**Your goal**
Once the line with "The image size is (1410, 840)." is found in the entries below, repeat it and each following line exactly, up to and including the line with "This screenshot has width=1488, height=812.". Add no other lines.
BEGIN Supplied data
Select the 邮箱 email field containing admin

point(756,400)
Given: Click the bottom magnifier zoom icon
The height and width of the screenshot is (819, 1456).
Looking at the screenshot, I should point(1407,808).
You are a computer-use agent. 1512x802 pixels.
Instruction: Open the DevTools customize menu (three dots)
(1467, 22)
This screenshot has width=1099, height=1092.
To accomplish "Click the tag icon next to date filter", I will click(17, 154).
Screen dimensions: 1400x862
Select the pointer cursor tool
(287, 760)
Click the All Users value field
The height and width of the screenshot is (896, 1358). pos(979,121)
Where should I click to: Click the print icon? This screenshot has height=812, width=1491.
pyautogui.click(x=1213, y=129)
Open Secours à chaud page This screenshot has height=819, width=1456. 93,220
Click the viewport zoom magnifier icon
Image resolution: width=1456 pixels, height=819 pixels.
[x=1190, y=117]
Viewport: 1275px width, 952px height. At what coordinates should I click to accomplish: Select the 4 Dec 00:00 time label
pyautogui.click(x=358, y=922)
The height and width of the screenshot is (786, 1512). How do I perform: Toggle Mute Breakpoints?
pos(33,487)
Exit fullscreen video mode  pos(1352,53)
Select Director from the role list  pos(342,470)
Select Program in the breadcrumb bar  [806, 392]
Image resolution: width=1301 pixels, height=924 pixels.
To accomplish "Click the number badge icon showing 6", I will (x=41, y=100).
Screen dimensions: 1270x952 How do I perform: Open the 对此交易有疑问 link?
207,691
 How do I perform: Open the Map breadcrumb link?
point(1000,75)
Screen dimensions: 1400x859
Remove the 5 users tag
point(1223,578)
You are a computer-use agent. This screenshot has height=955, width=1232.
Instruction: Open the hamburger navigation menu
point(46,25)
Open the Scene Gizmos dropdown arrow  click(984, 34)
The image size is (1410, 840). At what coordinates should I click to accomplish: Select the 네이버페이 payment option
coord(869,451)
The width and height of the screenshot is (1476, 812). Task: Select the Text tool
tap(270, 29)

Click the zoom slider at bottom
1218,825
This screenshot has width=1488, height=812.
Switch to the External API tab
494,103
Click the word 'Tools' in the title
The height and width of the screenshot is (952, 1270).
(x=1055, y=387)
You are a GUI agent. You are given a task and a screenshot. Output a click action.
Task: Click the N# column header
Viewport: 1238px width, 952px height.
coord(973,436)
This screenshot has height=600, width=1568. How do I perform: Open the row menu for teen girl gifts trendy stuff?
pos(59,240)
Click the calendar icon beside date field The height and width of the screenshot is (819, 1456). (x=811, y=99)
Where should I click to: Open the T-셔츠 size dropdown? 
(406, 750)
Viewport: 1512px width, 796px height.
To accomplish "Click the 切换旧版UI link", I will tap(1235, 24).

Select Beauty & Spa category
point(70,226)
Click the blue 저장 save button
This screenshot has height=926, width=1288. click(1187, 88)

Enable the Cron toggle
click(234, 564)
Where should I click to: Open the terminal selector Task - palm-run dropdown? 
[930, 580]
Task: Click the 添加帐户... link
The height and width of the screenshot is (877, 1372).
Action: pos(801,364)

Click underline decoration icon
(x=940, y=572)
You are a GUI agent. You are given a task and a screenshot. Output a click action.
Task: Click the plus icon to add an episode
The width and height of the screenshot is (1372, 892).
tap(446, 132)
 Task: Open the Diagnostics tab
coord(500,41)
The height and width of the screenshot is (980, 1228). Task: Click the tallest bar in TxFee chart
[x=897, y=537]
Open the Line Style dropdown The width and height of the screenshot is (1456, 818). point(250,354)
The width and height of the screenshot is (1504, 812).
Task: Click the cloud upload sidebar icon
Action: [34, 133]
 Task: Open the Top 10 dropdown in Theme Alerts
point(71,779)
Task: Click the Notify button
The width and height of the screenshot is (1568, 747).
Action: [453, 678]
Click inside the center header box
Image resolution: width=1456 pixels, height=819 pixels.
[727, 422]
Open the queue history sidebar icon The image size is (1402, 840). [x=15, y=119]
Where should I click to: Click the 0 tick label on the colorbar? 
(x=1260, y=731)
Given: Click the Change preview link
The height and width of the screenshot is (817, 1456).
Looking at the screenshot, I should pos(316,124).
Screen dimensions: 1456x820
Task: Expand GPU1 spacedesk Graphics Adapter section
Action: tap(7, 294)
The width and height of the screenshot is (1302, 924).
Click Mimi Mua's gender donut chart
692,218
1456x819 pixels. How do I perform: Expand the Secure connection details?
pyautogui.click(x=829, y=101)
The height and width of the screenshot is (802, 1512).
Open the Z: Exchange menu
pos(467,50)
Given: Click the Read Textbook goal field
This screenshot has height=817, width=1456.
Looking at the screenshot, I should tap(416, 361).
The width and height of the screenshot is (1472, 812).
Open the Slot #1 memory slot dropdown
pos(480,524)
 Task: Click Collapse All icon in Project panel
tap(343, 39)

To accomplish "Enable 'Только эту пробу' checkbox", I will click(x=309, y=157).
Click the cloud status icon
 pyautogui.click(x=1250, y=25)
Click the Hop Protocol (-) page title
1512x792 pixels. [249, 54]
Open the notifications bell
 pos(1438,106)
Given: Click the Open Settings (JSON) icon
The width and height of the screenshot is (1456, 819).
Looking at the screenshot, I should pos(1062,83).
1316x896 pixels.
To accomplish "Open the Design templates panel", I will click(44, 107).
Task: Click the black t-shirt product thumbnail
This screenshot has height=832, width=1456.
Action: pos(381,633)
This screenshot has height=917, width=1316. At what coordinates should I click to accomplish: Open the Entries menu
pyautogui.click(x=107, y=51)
END Supplied data
**Written reply**
The image size is (1410, 840). At what coordinates should I click to accomplish: Select the 네이버페이 payment option
coord(869,451)
The width and height of the screenshot is (1476, 812). Task: Select the Text tool
tap(270, 29)

Click the zoom slider at bottom
1218,825
This screenshot has width=1488, height=812.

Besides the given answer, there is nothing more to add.